There are three kinds of matrices used in the self-attention layer: query matrix, key matrix and value matrix. When each matrix is multiplied with the input embedding vector, we get three vectors: query vector, key vector and value vector.
The goal for the self-attention layer is to give each word pair a score indicating their relevance. This is done via taking the dot product of the query vector and key vector of the two words.
Once we have the dot product results, we will divide the values by $\sqrt{d_k}$(the square root of the key vectors’ dimension which is 64 in the original paper). This is to make the gradients more stable. These divided values will go through softmax to get the self-attention scores that will sum up to 1.
We then use the calculated scores as weights to multiply with the value vectors and eventually compute the weighted sum as the final output for the self-attention layer.
In real applications, instead of processing the input sample-by-sample, we usually do batch processing to increase the efficiency and fully utilize the parallelism of GPUs. For batch processing, instead of working on input vectors, we will work on input matrix. And by multiplying with each of the three matrices(${\color{Orchid} \mathbf{W^Q}}, {\color{Orange} \mathbf{W^K}}, {\color{Blue} \mathbf{W^V}}$), we will get the the corresponding Query, Key and Value matrices(${\color{Orchid} \mathbf{Q}}, {\color{Orange} \mathbf{K}}, {\color{Blue} \mathbf{V}}$).

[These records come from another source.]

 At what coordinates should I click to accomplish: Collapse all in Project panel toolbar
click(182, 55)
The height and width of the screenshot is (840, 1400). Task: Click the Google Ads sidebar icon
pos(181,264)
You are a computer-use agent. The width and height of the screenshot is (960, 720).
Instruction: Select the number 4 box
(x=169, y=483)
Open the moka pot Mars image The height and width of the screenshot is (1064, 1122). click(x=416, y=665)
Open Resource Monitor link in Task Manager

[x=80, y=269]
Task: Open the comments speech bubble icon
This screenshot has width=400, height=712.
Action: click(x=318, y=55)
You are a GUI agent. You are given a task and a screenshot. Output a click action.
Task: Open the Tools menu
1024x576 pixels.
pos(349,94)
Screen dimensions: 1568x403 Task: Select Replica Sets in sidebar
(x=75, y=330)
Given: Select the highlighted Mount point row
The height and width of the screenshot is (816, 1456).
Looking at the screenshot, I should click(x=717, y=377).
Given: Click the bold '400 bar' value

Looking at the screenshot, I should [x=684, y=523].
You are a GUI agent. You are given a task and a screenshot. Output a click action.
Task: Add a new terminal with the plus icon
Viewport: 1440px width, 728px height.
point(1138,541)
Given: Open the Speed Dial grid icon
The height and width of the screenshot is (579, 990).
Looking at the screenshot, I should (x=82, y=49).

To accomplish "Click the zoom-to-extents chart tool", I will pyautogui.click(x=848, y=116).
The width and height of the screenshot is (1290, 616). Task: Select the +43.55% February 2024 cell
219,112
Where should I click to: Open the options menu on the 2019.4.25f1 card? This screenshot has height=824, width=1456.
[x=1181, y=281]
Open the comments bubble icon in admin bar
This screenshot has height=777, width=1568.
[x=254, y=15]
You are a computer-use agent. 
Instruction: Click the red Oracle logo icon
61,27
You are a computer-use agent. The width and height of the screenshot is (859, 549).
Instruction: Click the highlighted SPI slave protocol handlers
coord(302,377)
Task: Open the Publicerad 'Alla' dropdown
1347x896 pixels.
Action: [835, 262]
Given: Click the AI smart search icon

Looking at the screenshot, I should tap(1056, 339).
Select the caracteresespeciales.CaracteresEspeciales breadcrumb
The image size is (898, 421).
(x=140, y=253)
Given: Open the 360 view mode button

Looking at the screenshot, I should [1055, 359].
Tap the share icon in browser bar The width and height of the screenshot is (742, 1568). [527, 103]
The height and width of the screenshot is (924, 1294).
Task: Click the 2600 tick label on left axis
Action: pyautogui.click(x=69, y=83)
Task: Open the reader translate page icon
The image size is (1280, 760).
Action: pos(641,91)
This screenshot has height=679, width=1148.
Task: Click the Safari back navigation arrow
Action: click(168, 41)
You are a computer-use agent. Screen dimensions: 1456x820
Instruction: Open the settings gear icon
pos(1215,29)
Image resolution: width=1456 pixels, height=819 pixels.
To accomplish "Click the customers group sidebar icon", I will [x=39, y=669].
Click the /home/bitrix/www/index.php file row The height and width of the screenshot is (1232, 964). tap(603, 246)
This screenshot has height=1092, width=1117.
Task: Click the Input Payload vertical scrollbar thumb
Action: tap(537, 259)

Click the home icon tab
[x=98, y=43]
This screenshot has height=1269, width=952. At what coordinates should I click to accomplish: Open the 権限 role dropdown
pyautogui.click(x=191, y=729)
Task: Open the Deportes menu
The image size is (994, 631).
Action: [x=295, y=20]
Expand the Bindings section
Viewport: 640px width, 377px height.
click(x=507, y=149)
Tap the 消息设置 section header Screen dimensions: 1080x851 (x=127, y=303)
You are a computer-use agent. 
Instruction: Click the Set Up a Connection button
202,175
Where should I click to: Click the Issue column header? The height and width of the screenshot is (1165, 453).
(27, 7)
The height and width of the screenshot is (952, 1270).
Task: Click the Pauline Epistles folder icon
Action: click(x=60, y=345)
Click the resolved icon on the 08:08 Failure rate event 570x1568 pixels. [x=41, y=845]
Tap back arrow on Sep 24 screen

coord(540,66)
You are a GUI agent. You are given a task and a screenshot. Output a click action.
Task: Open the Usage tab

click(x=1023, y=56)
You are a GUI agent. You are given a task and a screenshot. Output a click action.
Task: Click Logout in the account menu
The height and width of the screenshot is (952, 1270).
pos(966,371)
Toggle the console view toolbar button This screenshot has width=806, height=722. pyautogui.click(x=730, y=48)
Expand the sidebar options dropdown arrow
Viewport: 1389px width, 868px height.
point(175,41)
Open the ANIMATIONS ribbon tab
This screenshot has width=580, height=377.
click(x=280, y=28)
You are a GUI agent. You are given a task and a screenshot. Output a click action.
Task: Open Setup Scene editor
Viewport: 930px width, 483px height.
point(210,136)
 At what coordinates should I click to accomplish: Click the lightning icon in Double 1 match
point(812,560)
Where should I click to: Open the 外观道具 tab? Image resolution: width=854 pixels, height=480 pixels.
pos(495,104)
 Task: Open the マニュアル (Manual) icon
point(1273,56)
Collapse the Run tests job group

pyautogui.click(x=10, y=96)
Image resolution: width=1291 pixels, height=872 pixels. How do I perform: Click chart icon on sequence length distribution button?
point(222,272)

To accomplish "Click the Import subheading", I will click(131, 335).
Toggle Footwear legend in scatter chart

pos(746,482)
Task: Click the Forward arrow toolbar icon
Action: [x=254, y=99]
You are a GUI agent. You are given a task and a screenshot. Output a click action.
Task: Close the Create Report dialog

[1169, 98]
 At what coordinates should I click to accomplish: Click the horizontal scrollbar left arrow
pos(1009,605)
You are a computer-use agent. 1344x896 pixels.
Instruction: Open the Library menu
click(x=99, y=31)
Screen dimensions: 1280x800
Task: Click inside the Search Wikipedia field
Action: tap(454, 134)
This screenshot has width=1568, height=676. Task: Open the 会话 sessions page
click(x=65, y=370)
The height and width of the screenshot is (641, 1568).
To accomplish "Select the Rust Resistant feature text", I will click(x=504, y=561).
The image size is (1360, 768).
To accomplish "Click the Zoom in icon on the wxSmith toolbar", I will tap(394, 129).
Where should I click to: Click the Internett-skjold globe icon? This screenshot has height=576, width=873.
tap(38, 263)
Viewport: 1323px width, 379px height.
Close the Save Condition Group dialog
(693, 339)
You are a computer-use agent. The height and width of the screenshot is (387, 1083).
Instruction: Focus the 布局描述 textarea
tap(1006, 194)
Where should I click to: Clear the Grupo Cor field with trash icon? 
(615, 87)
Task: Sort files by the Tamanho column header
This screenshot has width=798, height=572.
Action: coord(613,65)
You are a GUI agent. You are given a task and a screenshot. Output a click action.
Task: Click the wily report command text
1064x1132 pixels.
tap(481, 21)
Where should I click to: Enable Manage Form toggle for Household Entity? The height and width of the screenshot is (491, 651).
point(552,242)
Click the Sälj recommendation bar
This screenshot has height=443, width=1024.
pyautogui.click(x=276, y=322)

Calculating the weighted sum of value matrices and eventually convert to scores using softmax is also done via matrix operations.
Multi-Headed Attention
The idea for multi-head attention is to not only use three matrices, but 8 set of matrices where each set has its own independent Query, Key and Value matrices. Each set of matrices is randomly initialized. After training, each set of matrices are used to project the input embedding or the encoder output into a different representation space. This will result in 8 matrices, to make the output dimensions same with the single-head case, we first concatenate all $Z$ matrices together into a single matrix and then multiply it with a matrix ${\color{Orange} \mathbf{W^O}}$ to get the final output $Z$. This output will have the same dimensions as the single-head case.
Positional Encoding
The self-attention layer introduced so far does not take word ordering into consideration and is treating the same word in different locations the same. However, word ordering clearly matters in natural languages. To address this issue, the paper introduces positional encoding. For a word in the position $pos$, its $(2i)$-th or $(2i+1)$-th dimension embedding’s positional encoding is calculated as $$ \begin{aligned} PE_{(pos, 2i)}&=sin(pos/10000^{2i/d_{model}}) \\ PE_{(pos, 2i+1)}&=cost(pos/10000^{2i/d_{model}}) \end{aligned} $$, here $d_{model}$ is the model’s embedding dimensions. One example of the generated positional embedding is shown in the picture below.
Once the positional encoding is computed, it will be added to input words’ embeddings to get the final embeddings with time signal.
Residual & Layer Norm
The paper also adds residual connection to skip the self-attention layer or the feed-forward layer. The residual connection output and the self-attention layer output are added together and then go through layer-normalization.
Putting Everything Together
The decoders are quite similar with the encoders. If there are just two encoders and two decoders in our transformer architecture, the structure is illustrated in the picture below.
The key vectors and value vectors of the final encoder will be sent to all the encoder-decoder attention layer in the decoder stack. This helps the decoder focus on appropriate places in the input sequence.
In decoders, the self-attention layer is only allowed to attend to the earlier positions in the output to avoid cheating, this is done through masking future positions to $-\text{inf}$ before softmax.
The decoders output a vector of floats and the output will first go through a fully connected layer and then go through a softmax layer to output the probability over the vocabulary.